The 0.5 kg object moves twice as fast.
- \(W = Fs = 15 \times 5 = 75\ \text{J}\)
\(\tfrac12 \times 3 \times v^{2}=75 \Rightarrow v^{2}=50 \Rightarrow v\approx7.1\ \text{m s}^{-1}\)
- \(P=1500\ \text{W},\; t=5\ \text{min}=300\ \text{s}\)
\(E = Pt = 1500 \times 300 = 4.5\times10^{5}\ \text{J}\)
- \(p = \dfrac{250}{0.005}=5.0\times10^{4}\ \text{Pa}=0.5\ \text{bar}\)
- \(Q = mc\Delta\theta = 0.8 \times 4180 \times (80-20)=2.0\times10^{6}\ \text{J}\)
- \(Q = m L_f = 0.1 \times 3.3\times10^{5}=3.3\times10^{4}\ \text{J}\)
- \(v = f\lambda = 50 \times 0.6 = 30\ \text{m s}^{-1}\)
- Mirror formula: \(\frac{1}{u}+\frac{1}{v}= \frac{1}{f}\) with \(u = -0.15\ \text{m}, f = -0.10\ \text{m}\).
\(\frac{1}{v}= \frac{1}{-0.10} - \frac{1}{-0.15}= -10 + 6.\overline{6}= -3.\overline{3}\) → \(v = -0.30\ \text{m}\).

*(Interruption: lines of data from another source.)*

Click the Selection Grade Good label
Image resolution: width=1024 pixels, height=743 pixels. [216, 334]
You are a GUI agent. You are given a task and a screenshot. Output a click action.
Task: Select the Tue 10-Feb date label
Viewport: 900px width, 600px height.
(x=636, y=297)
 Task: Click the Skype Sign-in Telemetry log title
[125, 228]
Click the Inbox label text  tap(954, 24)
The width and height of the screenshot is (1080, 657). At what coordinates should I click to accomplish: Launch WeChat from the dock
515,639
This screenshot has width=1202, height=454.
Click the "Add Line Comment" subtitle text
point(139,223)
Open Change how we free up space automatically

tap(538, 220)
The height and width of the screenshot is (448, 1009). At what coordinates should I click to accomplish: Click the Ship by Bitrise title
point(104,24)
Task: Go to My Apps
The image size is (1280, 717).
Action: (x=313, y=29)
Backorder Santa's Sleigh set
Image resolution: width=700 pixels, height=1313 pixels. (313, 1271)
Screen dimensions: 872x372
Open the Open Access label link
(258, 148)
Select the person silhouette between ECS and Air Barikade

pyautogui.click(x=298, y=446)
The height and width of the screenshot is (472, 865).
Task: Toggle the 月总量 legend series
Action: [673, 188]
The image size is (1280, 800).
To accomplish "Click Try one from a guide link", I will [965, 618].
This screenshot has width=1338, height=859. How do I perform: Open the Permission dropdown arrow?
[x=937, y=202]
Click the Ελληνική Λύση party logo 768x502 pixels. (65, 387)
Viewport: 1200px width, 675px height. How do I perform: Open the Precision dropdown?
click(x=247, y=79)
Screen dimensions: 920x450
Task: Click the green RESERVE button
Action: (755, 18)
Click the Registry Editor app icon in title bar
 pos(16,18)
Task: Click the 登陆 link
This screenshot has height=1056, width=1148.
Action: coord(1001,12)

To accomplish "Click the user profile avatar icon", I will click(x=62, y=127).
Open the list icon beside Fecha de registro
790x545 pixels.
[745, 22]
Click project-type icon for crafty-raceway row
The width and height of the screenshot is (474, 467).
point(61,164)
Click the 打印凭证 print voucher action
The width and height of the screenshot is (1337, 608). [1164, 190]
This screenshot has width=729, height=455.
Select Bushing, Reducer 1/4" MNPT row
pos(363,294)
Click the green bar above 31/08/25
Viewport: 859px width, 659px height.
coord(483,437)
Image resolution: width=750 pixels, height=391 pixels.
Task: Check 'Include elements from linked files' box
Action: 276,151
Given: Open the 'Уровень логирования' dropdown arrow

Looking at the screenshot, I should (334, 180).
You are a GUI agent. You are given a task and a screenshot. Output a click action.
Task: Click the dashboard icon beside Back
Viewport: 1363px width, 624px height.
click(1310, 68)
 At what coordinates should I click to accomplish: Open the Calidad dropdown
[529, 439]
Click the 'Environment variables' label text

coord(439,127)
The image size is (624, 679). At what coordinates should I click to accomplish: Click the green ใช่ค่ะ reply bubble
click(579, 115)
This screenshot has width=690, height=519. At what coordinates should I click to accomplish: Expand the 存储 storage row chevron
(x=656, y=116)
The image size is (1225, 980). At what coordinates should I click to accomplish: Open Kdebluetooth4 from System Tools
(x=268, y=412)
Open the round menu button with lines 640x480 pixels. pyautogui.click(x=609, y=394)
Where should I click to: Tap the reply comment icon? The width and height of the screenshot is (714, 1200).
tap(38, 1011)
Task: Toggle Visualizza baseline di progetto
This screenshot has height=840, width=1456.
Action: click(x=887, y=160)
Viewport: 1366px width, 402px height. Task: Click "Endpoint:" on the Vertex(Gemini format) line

Image is real, inverted, and twice the size of the object.
- \(I = V/R = 12/10 = 1.2\ \text{A}\)
\(P = VI = 12 \times 1.2 = 14.4\ \text{W}\)
- \(F = B I L = 0.2 \times 5 \times 0.30 = 0.30\ \text{N}\)
- \(N = 8\times10^{6}\left(\frac12\right)^{6/2}=8\times10^{6}\left(\frac12\right)^{3}=8\times10^{6}\times\frac{1}{8}=1\times10^{6}\)
- \(r = R_{\earth}+400\,000 = 6.77\times10^{6}\ \text{m}\)
\(v = \sqrt{\frac{GM_{\earth}}{r}} = \sqrt{\frac{6.67\times10^{-11}\times5.97\times10^{24}}{6.77\times10^{6}}}\approx 7.7\times10^{3}\ \text{m s}^{-1}\)
Suggested Diagrams
- Vector addition (tip‑to‑tail) for two perpendicular forces.
- Distance‑time and speed‑time graphs illustrating constant speed and constant acceleration.
- Block being pushed: force F, displacement s, work W = Fs, resulting kinetic‑energy increase.
- Energy‑store Sankey diagram showing conversion from gravitational‑potential to kinetic to thermal.
- Ray diagram for a concave mirror (object beyond f, real inverted image).
- Circuit schematic showing series and parallel resistor combinations with a voltmeter and ammeter.
- Diagram of a satellite in circular orbit illustrating radius r and orbital speed v.